[Page text]:
·····
New Developments in Migraine Treatment

About 39 million people in the U.S. have migraines — one in five women suffer from it

By Eva Briggs

HeadacheAs a migraine sufferer, I was excited to learn about a new treatment under development to treat migraine headaches.

Many people incorrectly label any severe headache as a migraine. Migraine is a specific syndrome of recurring headaches, often accompanied by nausea and vomiting, sensitivity to light and sound, with pain typically located on one side if the head, and pulsing or throbbing in character.

About one-third of migraineurs have an aura of strange sensory symptoms just before the start of the headache, most often in the form of vision disturbances. Many migraineurs experience a prodrome warning of an impending attack: fatigue, yawning, mood swings, light sensitivity and other vague systems.

Egyptian medical documents dating back to 1200 B.C. describe the disorder, making it one of the oldest diseases ever detailed. About 39 million people in the U.S. have migraines — one in five women and one in 16 men.

Migraines seem to run in families, and more than three dozen genes have been associated with migraine susceptibility.

The exact mechanism leading to migraines remains unclear. An early theory proposed that distended, dilated blood vessels in and around the skull produce the typical pulsating pain of migraines.
·····
(Saved data entries)
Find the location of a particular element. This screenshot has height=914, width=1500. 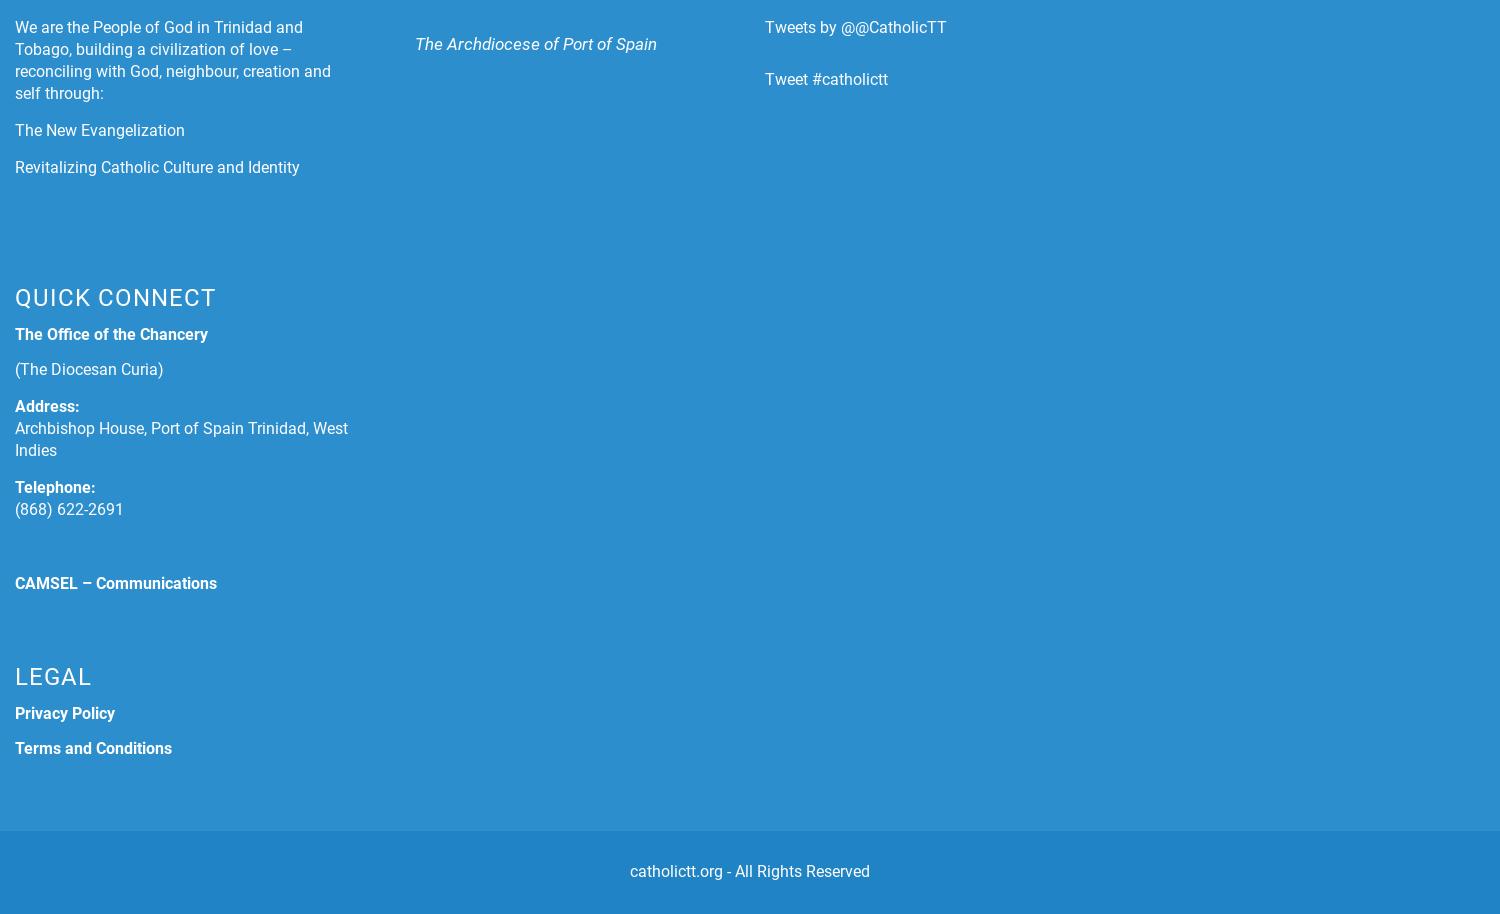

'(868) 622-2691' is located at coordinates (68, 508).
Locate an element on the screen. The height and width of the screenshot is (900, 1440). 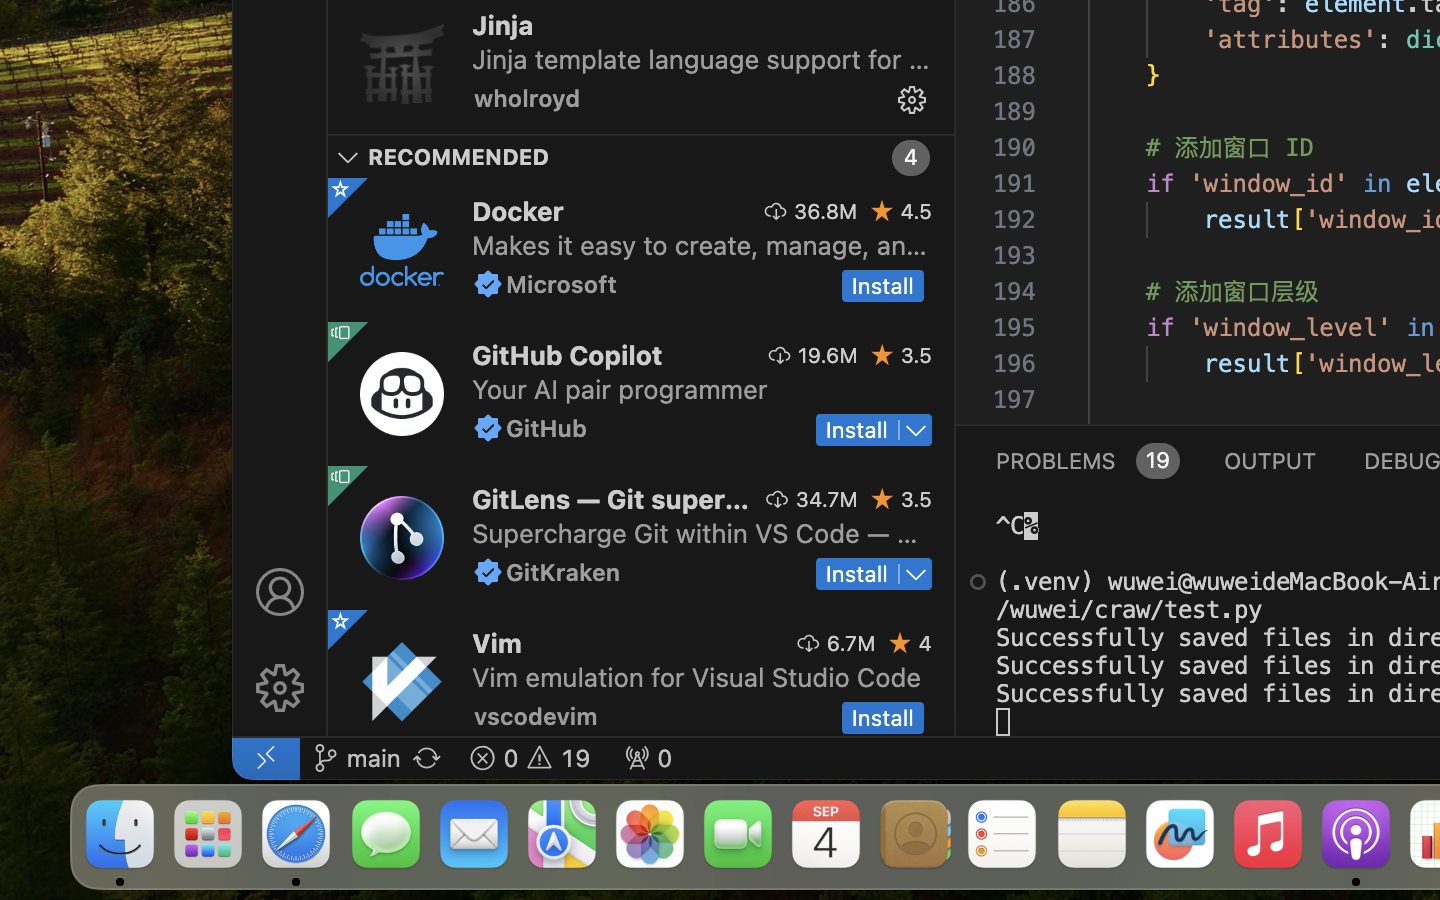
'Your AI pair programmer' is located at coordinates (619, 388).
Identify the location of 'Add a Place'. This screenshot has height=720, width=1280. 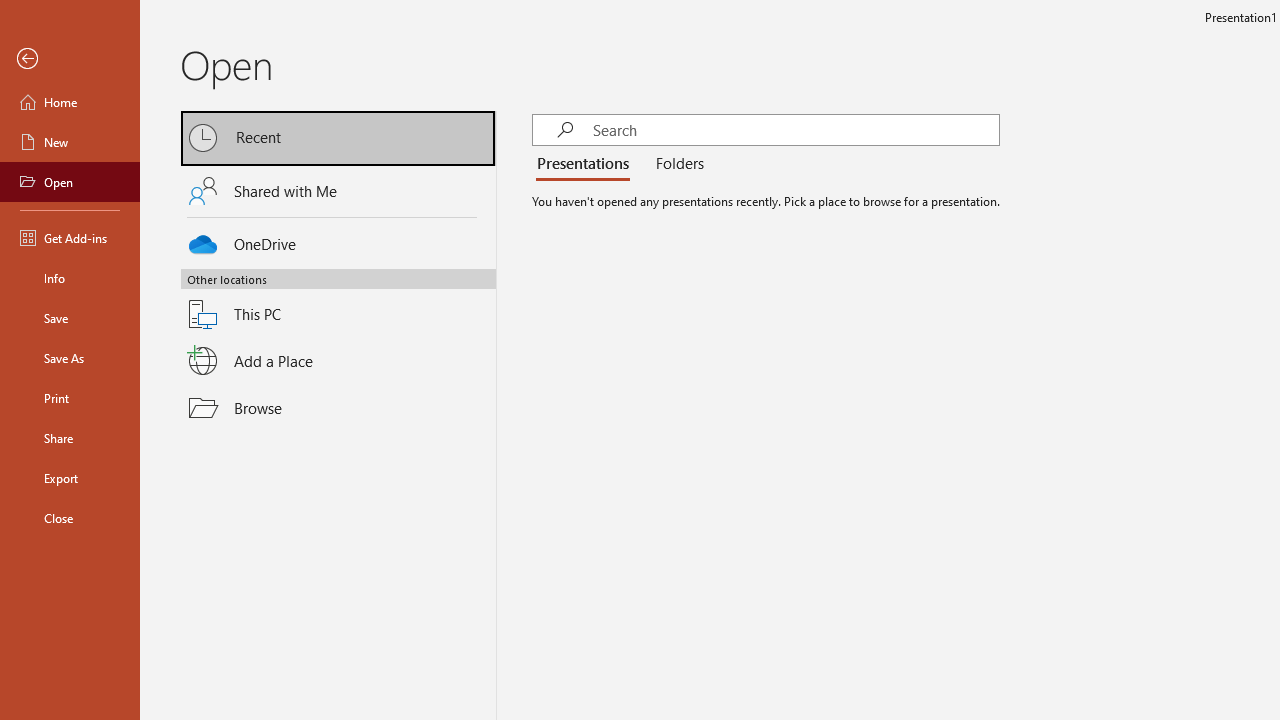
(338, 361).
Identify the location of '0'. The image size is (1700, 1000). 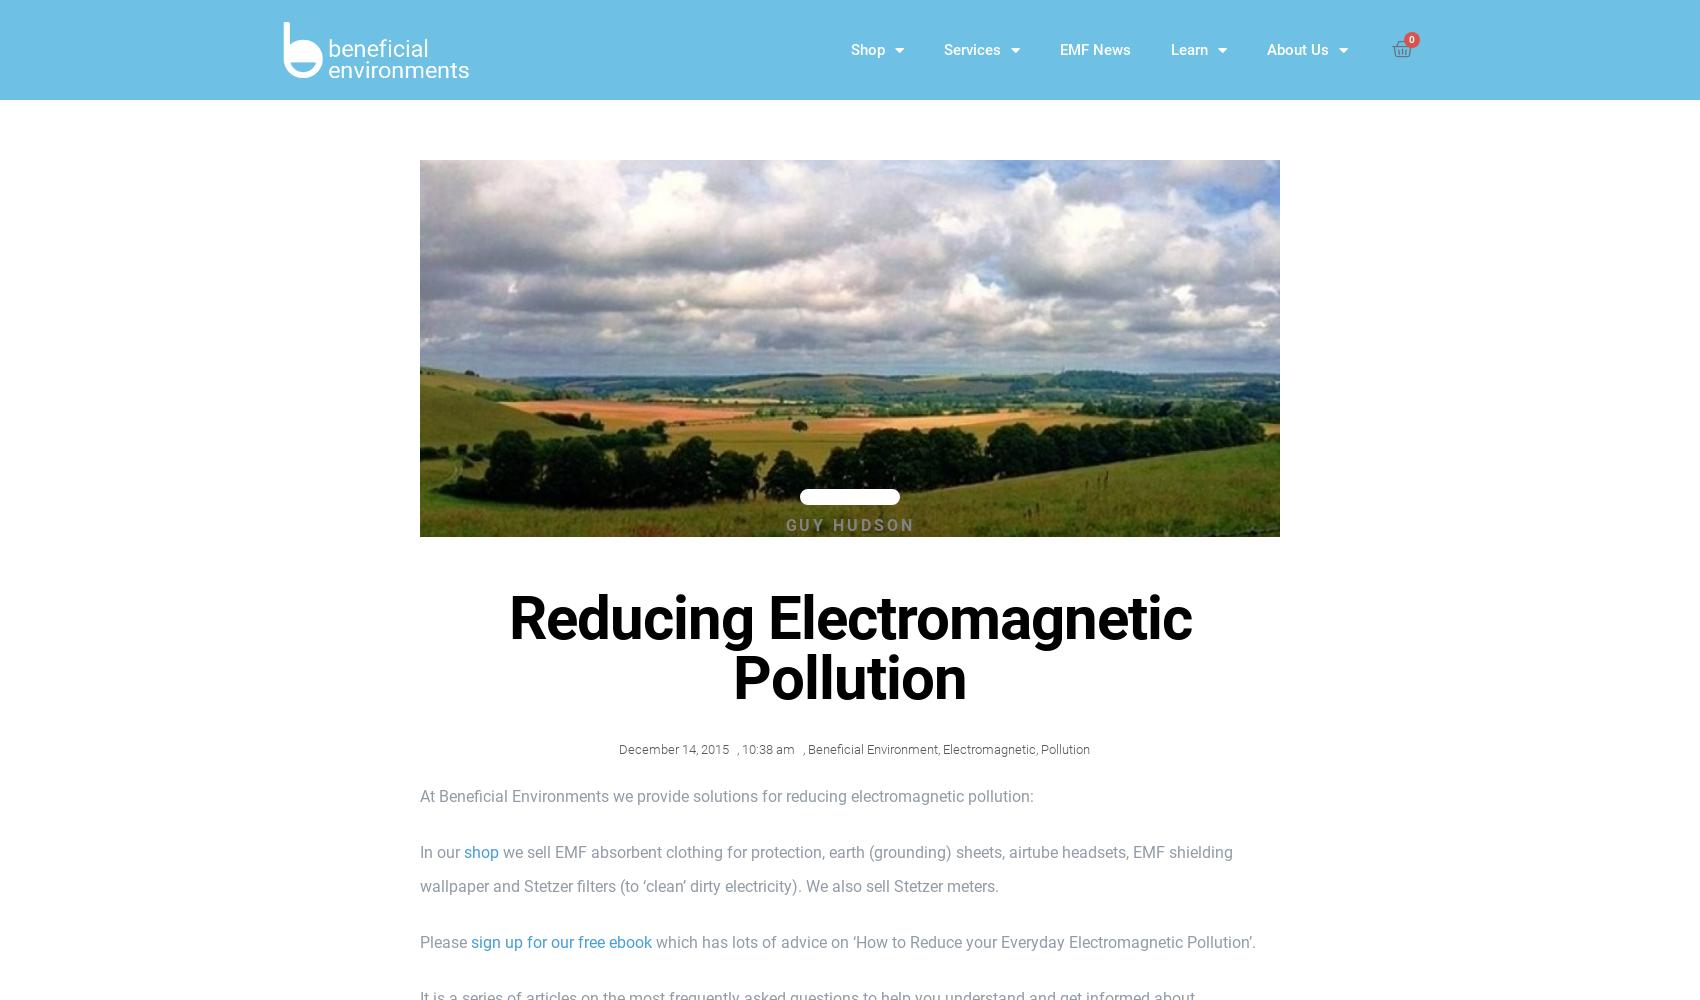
·····
[Required tasks]:
**A)** Please copy the migraine article's passage that opens with the words "HeadacheAs a migraine" and closes with "other vague systems.", and replace "nausea" with "queasiness".
**B)** Write the next part of the migraine article, starting after its last sentence.
This material is separate from the migraine article.

[Written answers]:
**A)**
HeadacheAs a migraine sufferer, I was excited to learn about a new treatment under development to treat migraine headaches.

Many people incorrectly label any severe headache as a migraine. Migraine is a specific syndrome of recurring headaches, often accompanied by queasiness and vomiting, sensitivity to light and sound, with pain typically located on one side if the head, and pulsing or throbbing in character.

About one-third of migraineurs have an aura of strange sensory symptoms just before the start of the headache, most often in the form of vision disturbances. Many migraineurs experience a prodrome warning of an impending attack: fatigue, yawning, mood swings, light sensitivity and other vague systems.

**B)**
In the 1940s neurologist Harold Wolff discovered that administering a drug to constrict blood vessels could alleviate the pain. This led to the first migraine-specific medicine, ergotamine tartrate. Unfortunately, ergotamine has multiple side effects such as nausea and vomiting (already a problem during a migraine), elevated blood pressure and constriction of arteries impairing circulation to the heart or extremities.

In the 1970s and 1980s researchers found that during migraine attacks people seemed to be losing serotonin, as the levels of serotonin dropped in the blood and rose in the urine. Administering serotonin could reduce the headaches but, as with ergotamine, produced serious side effects.

Scientists searched for drugs that could bind more specifically to serotonin receptors. This led to sumatriptan and similar triptan medicines. While often helpful, triptans completely relieve migraine pain for only 30 percent of people, and the pain may come back later the same day. Triptans, too, have unpleasant side effects, such as chest, tightness, dizziness, drowsiness, tingling, and flushing of the face and neck.

Also in the 1980s, Swedish scientist Lars Edvinsson began studying calcitonin gene-related peptide (CGRP), a substance found in the nerves around the blood vessels inside the skull. CGRP potently dilates these blood vessels, and its administration to migraine sufferers triggers an attack.

So it seems that if this substance could be blocked, perhaps that could lead to another way to treat migraines. Scientists in Germany succeeded in designing a CGRP antagonist, a molecule that blocks CRGP receptors. It worked to stop migraines when given via IV. But as promising as this seemed, again there was the bugaboo of side effects. In this case the CGRP blocker caused serious liver problems.

The next innovation was to build a monoclonal antibody, a protein able to bind and block CGRP receptors while leaving the liver and other vital organs unscathed. But antibodies are too large to pass from the blood into the brain, and so it seemed possible this wouldn’t help. Yet it seems to work. Apparently blocking CRGP in nerves outside the brain helps block pain signals entering the brain through the periphery.

Clinical trials studying the monoclonal antibody so far have shown few side effects. It seems reasonably effective, preventing migraines completely in one out of six patients, and cutting the number of headache days by more than half in 70 percent of patients.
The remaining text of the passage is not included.